There are two reasons I patronize my local hardware store instead of the big boys like Home Depot and Lowe’s. I want to support the hometown business. But I can also walk in, say “I need a light bulb,” and walk out with a light bulb.
When I walk into Home Depot for a light bulb, I leave with the light bulb. And batteries. And a hacksaw. And duct tape. And whatever else that may strike my fancy. Except power tools. I don’t do power tools. I do look at them though, just for the testosterone rush.
Home Depot sucks you in. And I’ve just discovered that Cabela’s does the same thing. I don’t hunt, I rarely fish, and camping to me is a hotel without 24-hour room service. But I needed something that I knew Cabela’s would have, so in I marched.

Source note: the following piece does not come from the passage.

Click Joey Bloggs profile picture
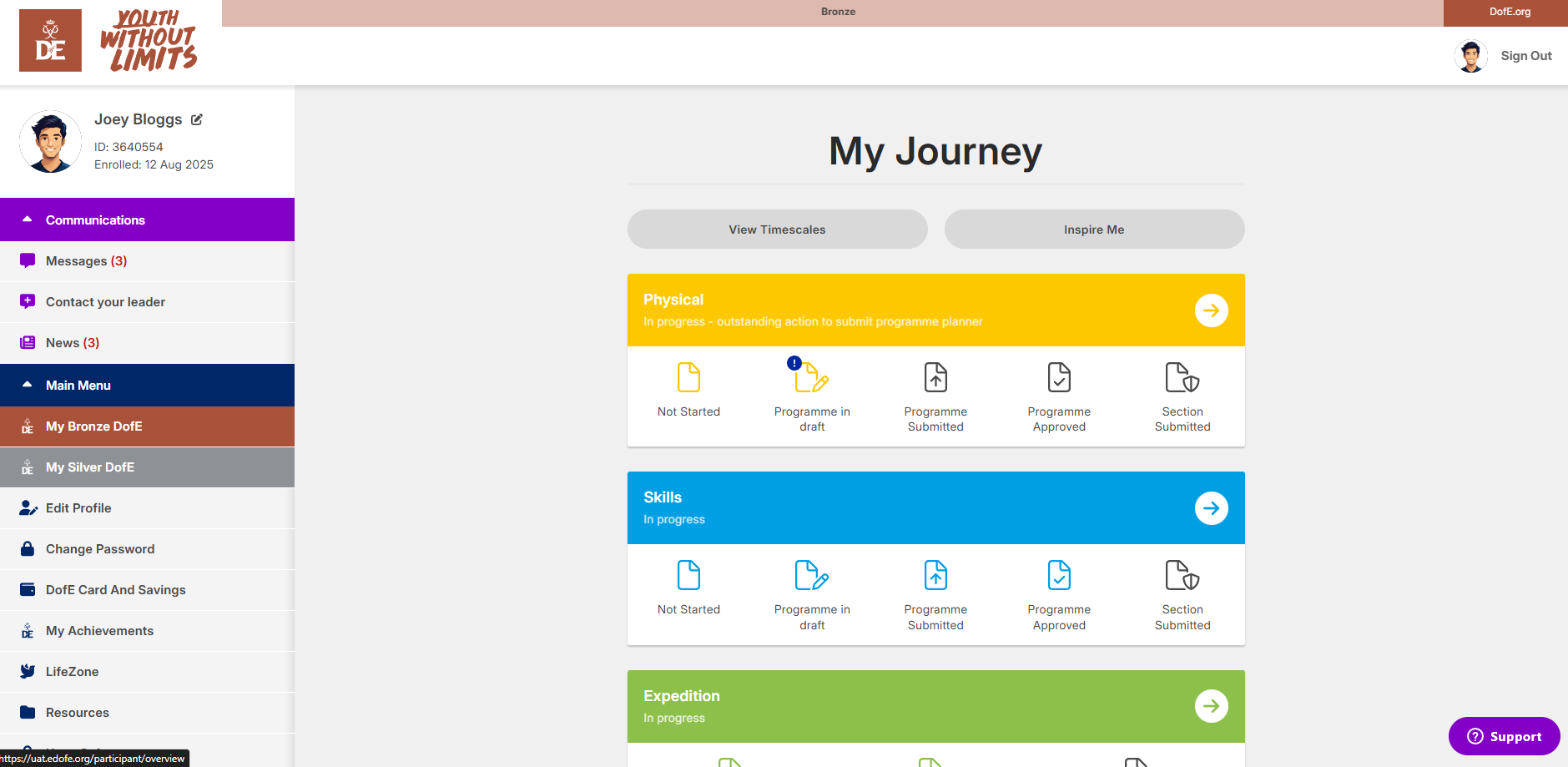[x=50, y=142]
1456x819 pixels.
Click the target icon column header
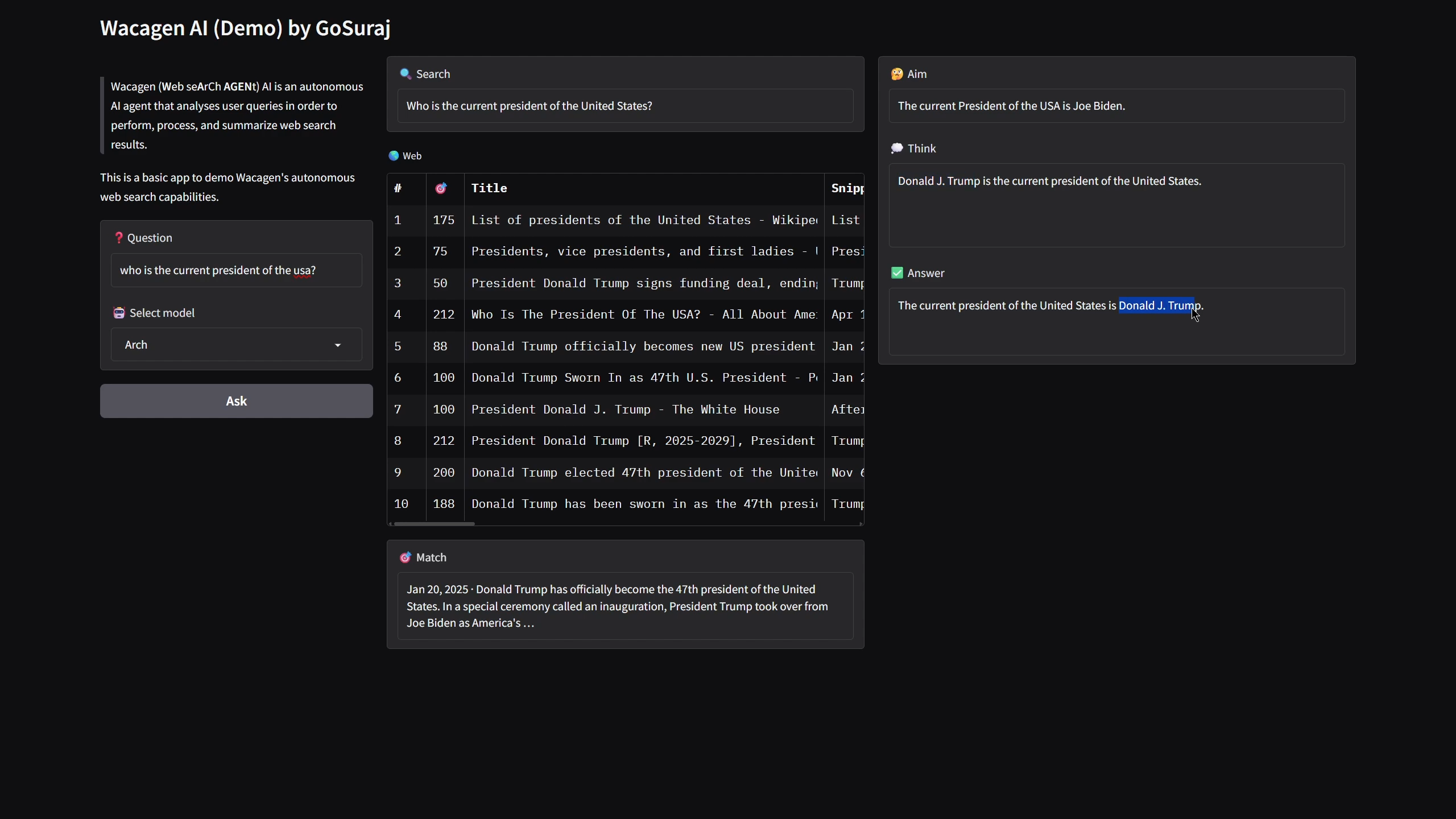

I marveled at all the dead animals and the things you kill them with. (No, I’m not anti-hunting.) I ogled the dozens of rods and reels, and the hundreds of lures you tie at the end of the line to haul in “the big one.”
By the time I finally wandered in to the department I was looking for, the testosterone rush had lowered my voice 4 octaves. Hair was growing out of my eyeballs. I looked around as I spit and scratched. But then, in the blink of a hairy eye, my manly moment was over.
There was too much choice. There was 100 of what I was looking for. Too many brands, too many styles, too many colors. A chat with the clerk only complicated matters. The man turned into a mouse, and scampered away. I need to regroup. I need to go back. And I will.
With my wife.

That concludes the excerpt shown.